[Excerpted records Boundary: Start]

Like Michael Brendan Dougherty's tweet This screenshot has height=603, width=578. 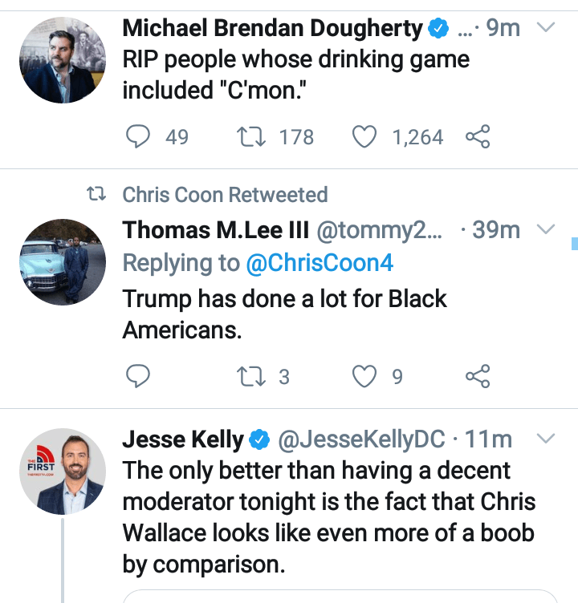click(365, 137)
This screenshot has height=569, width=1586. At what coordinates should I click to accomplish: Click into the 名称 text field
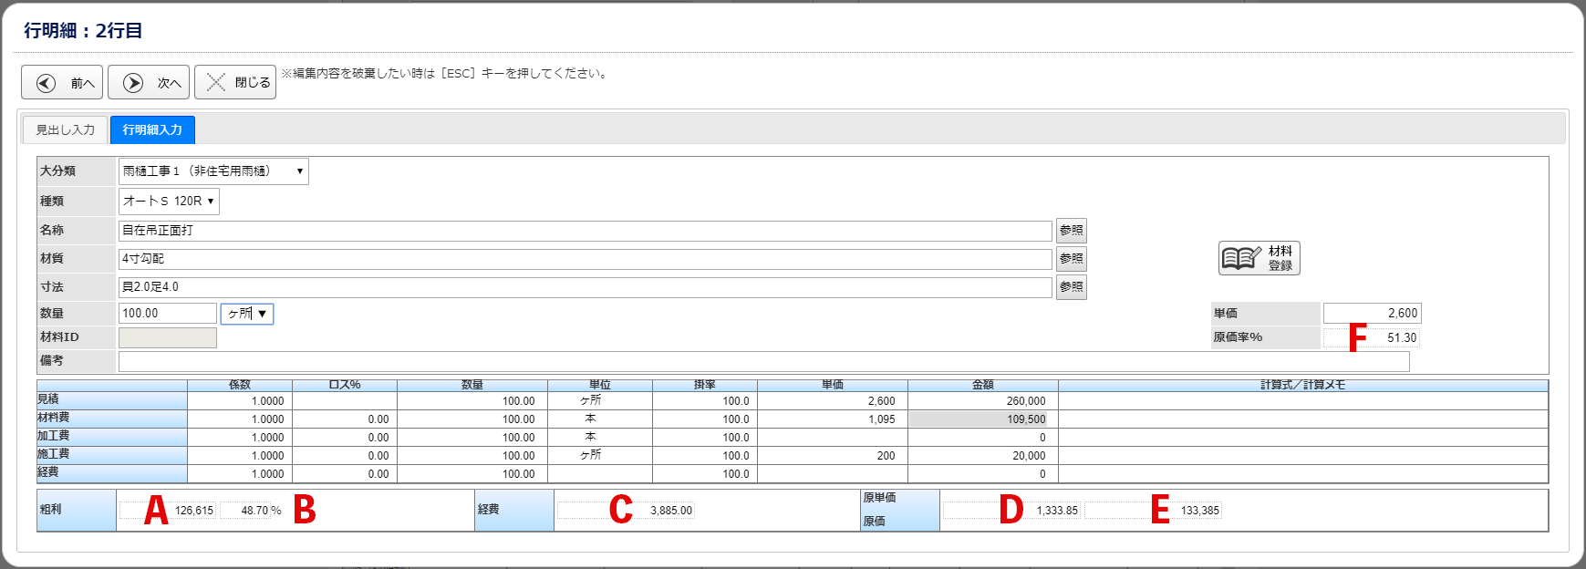click(584, 231)
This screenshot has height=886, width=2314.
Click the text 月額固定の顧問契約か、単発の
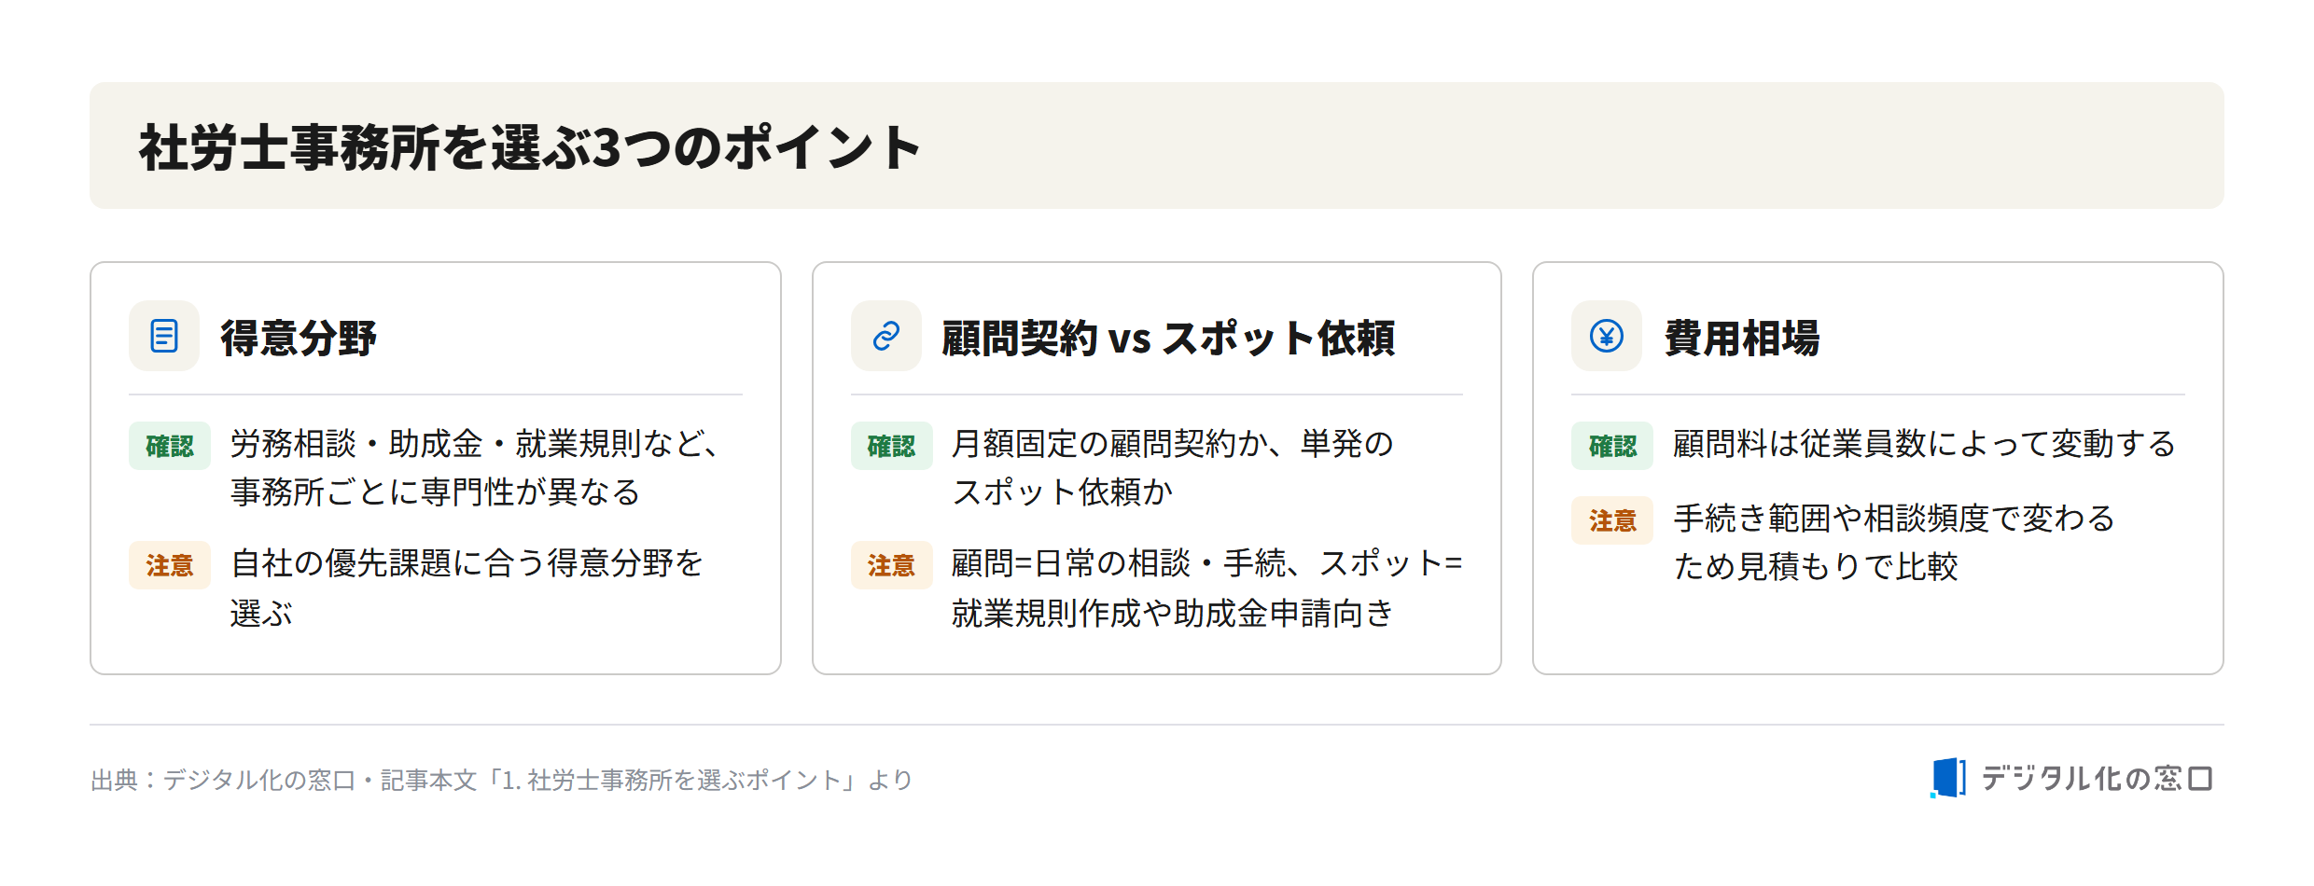tap(1172, 444)
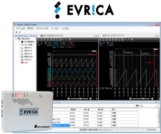Click the zoom-in plus icon under left graph
The width and height of the screenshot is (161, 134).
tap(90, 98)
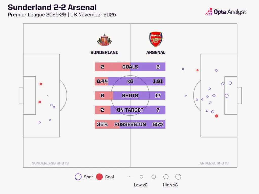The width and height of the screenshot is (259, 194).
Task: Click the Premier League 2025-26 date subtitle
Action: pos(62,15)
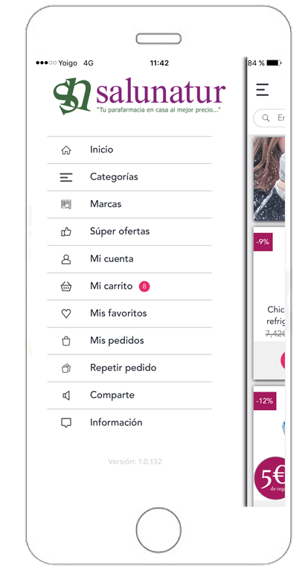This screenshot has width=308, height=571.
Task: Click the person icon for Mi cuenta
Action: [66, 259]
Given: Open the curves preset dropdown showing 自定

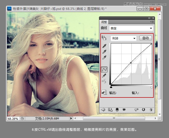Looking at the screenshot, I should (x=131, y=28).
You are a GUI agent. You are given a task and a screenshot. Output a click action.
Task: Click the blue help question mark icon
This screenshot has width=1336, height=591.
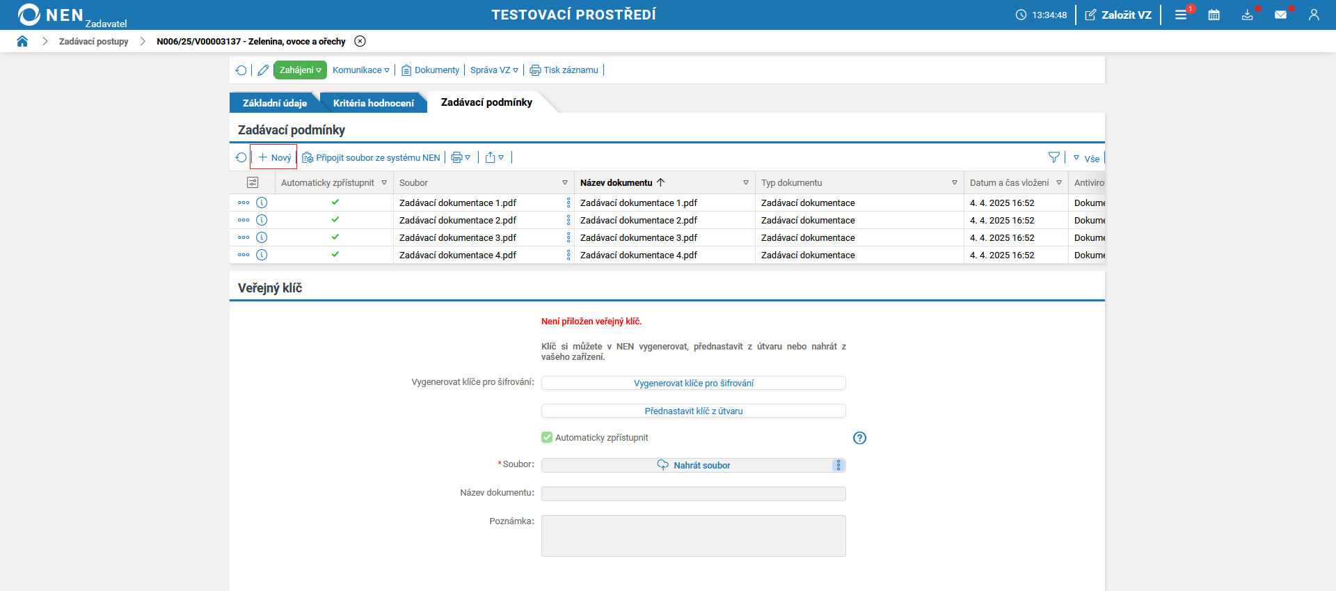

[Excerpted records Boundary: End]

> _Directions_
Exactly the lines from the one holding "Task: Click the blue help question mark icon" through the last line of the entries must be set down, with nothing added and no pictures.

> _Exercise solution_
Task: Click the blue help question mark icon
This screenshot has width=1336, height=591.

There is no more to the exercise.